On Fri, 27 Jan 2017, Peter Große wrote:
On Fri, 27 Jan 2017 16:09:06 +0200 (EET)
Martin Storsjö <[email protected]> wrote:
+ // common Webm codecs are not part of RFC 6381
+ switch (par->codec_id) {
+ case AV_CODEC_ID_VP8:
+ snprintf(str, size, "vp8");
+ return;
+ case AV_CODEC_ID_VP9:
+ snprintf(str, size, "vp9");
+ return;
+ case AV_CODEC_ID_VORBIS:
+ snprintf(str, size, "vorbis");
+ return;
+ case AV_CODEC_ID_OPUS:
+ snprintf(str, size, "opus");
+ return;
+ }
+
Hmm, I'm pondering if it'd be worth to store these in some more compact
form, like a table, for all codecs which just have a single simple plain
string?
Do you have some example code? I'm not sure if I get how to do tables in C.
Like with a struct?
struct codec_string {
int codec_id;
const char *codec_str;
};
struct codec_string codecs[] = {
{AV_CODEC_ID_VP8, "vp8"},
{AV_CODEC_ID_VP9, "vp9"},
...
};
Yes, something like this. If favouring compact code (which we tend to do),
something like this would do:
static struct codec_string {
int id;
const char *str;
} codecs[] = {
{ AV_CODEC_ID_VP8, "vp8" },
...
{ 0, NULL }
};
int i;
for (i = 0; codecs[i].id; i++)
if (codecs[i].id == id)
return codecs[i].str;
All in all, the number of lines probably might end up higher than before,
but the bulk of the repetitive part is more compact, and adding another
entry is less annoying.
Using oformat->name here feels a little fragile. I think I'd rather have
that stored as a string somewhere in the context. (Not sure if it's better
to have it "flexible" to compose it as video/<string> and audio/<string>,
or store the full "video/mp4" etc as audioMime and videoMime.)

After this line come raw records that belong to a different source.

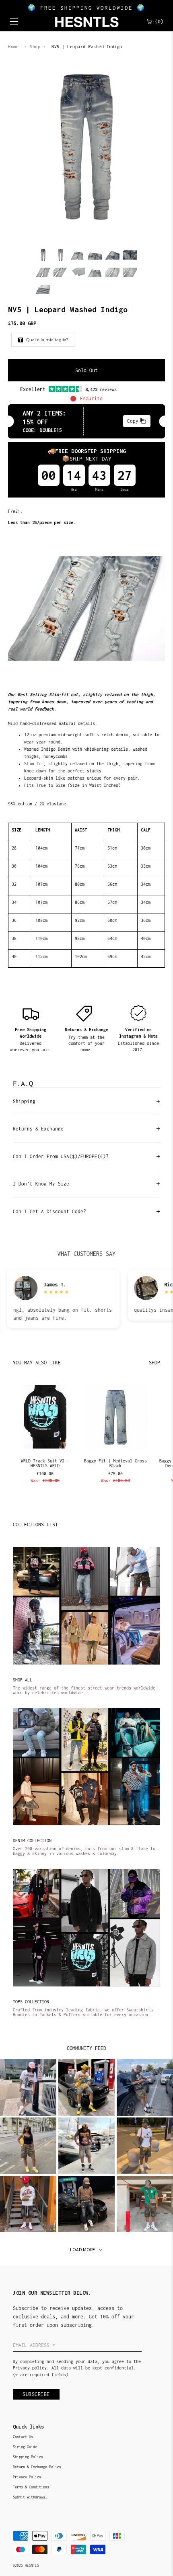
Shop (35, 46)
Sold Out (86, 370)
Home (13, 46)
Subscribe (36, 2394)
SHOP (154, 1363)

I might opt for the short version, since I use the format name also for
conditionals like
if (!strcmp(os->ctx->oformat->name, "mp4"))
Therefor maybe a char *format_name in the OutputStream struct?
That might be ok. Maybe a comment at the place where it's assigned, saying
that this will be used as part of a mime string (so future other formats
won't accidentally create bogus mime strings).
ctx->interrupt_callback = s->interrupt_callback;
ctx->opaque = s->opaque;
ctx->io_close = s->io_close;
ctx->io_open = s->io_open;
+ av_dict_copy(&ctx->metadata, s->metadata, 0);
Does the webm muxer need some specific metadata which we don't pass
through right now, or is it just for making sure that metadata ends up set
on the chained muxer and included in the stream? I'd at least want a
comment in the commit message explaining why this is necessary.
No specific metadata is needed. I can move this to a separate commit.
if (!(st = avformat_new_stream(ctx, NULL))) {
ret = AVERROR(ENOMEM);
@@ -798,7 +829,10 @@ static int dash_write_header(AVFormatContext *s)
avcodec_parameters_copy(st->codecpar, s->streams[i]->codecpar);
st->sample_aspect_ratio = s->streams[i]->sample_aspect_ratio;
st->time_base = s->streams[i]->time_base;
+ st->avg_frame_rate = s->streams[i]->avg_frame_rate;
ctx->avoid_negative_ts = s->avoid_negative_ts;
+ ctx->flags = s->flags;
+ ctx->max_delay = s->max_delay;
Are these new settings strictly necessary for chained-webm? If not, I'd
rather add them in a separate commit afterwards, with an explanation on
what it helps for.
To be honest, I haven't checked. I just looked at what other muxers having
subordinate muxers do, when they initialize the context.
Ok - absolutely in another commit then, if at all.
In general it might seem useful to pass on as many fields as possible, but
so far, I've taken the inverse approach; only forward the ones I
absolutely know I need. I probably don't mind adding this with a commit
message with a good motivation though.